### EXTRACTED TEXT:
Some tools have special filtering capabitilies, the main use case is to trace processes running in containers, but those mechanisms are generic and could be used in other cases as well.

Filtering by cgroups

Some tools have an option to filter by cgroup by referencing a pinned BPF hash map managed externally.

Examples of commands:

# ./opensnoop --cgroupmap /sys/fs/bpf/test01
# ./execsnoop --cgroupmap /sys/fs/bpf/test01
# ./tcpconnect --cgroupmap /sys/fs/bpf/test01
# ./tcpaccept --cgroupmap /sys/fs/bpf/test01
# ./tcptracer --cgroupmap /sys/fs/bpf/test01

The commands above will only display results from processes that belong to one of the cgroups whose id, returned by bpf_get_current_cgroup_id(), is in the pinned BPF hash map.

The BPF hash map can be created by:

# bpftool map create /sys/fs/bpf/test01 type hash key 8 value 8 entries 128 \
        name cgroupset flags 0

To get a shell in a new cgroup, you can use:

# systemd-run --pty --unit test bash

The shell will be running in the cgroup /sys/fs/cgroup/unified/system.slice/test.service.

The cgroup id can be discovered using the name_to_handle_at() system call. In the examples/cgroupid, you will find an example of program to get the cgroup id.

# cd examples/cgroupid
# make
# ./cgroupid hex /sys/fs/cgroup/unified/system.slice/test.service

or, using Docker:

# cd examples/cgroupid
# docker build -t cgroupid .

### DATA LINES:
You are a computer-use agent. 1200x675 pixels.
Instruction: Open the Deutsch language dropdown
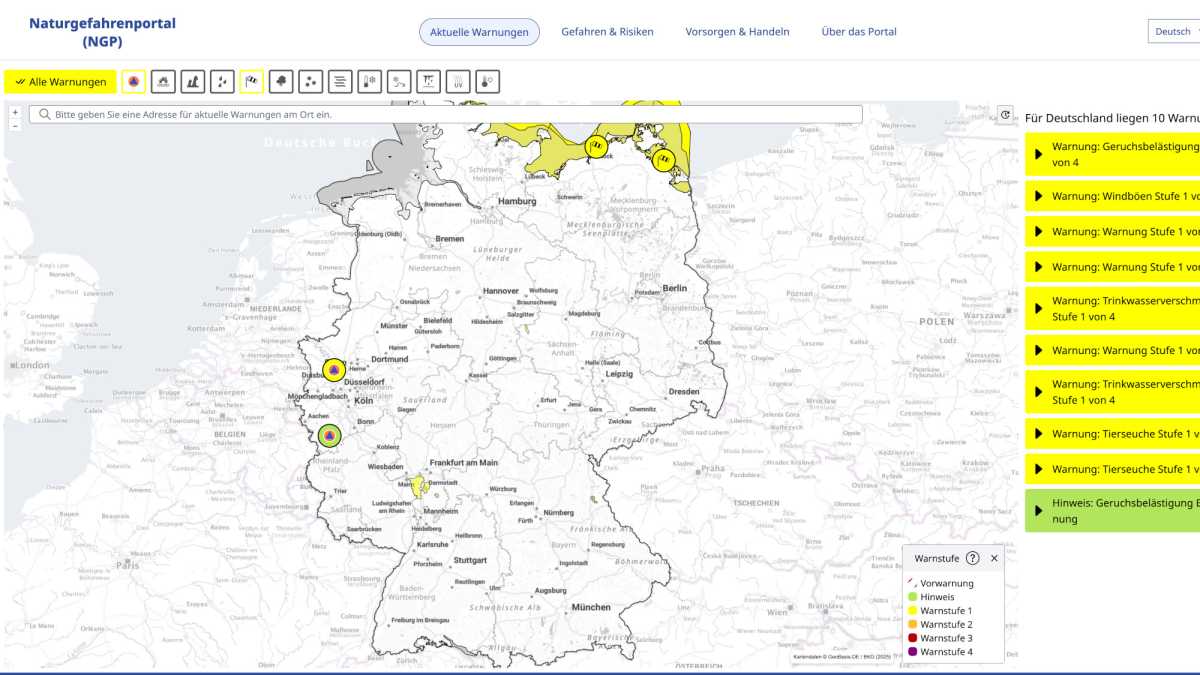coord(1173,31)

### YOUR GOAL:
In the text on filtering by cgroups, which system call can be used to discover a cgroup id? The material has no connection to the text on filtering by cgroups.

### SOLUTION FOR THIS PROBLEM:
The name_to_handle_at() system call.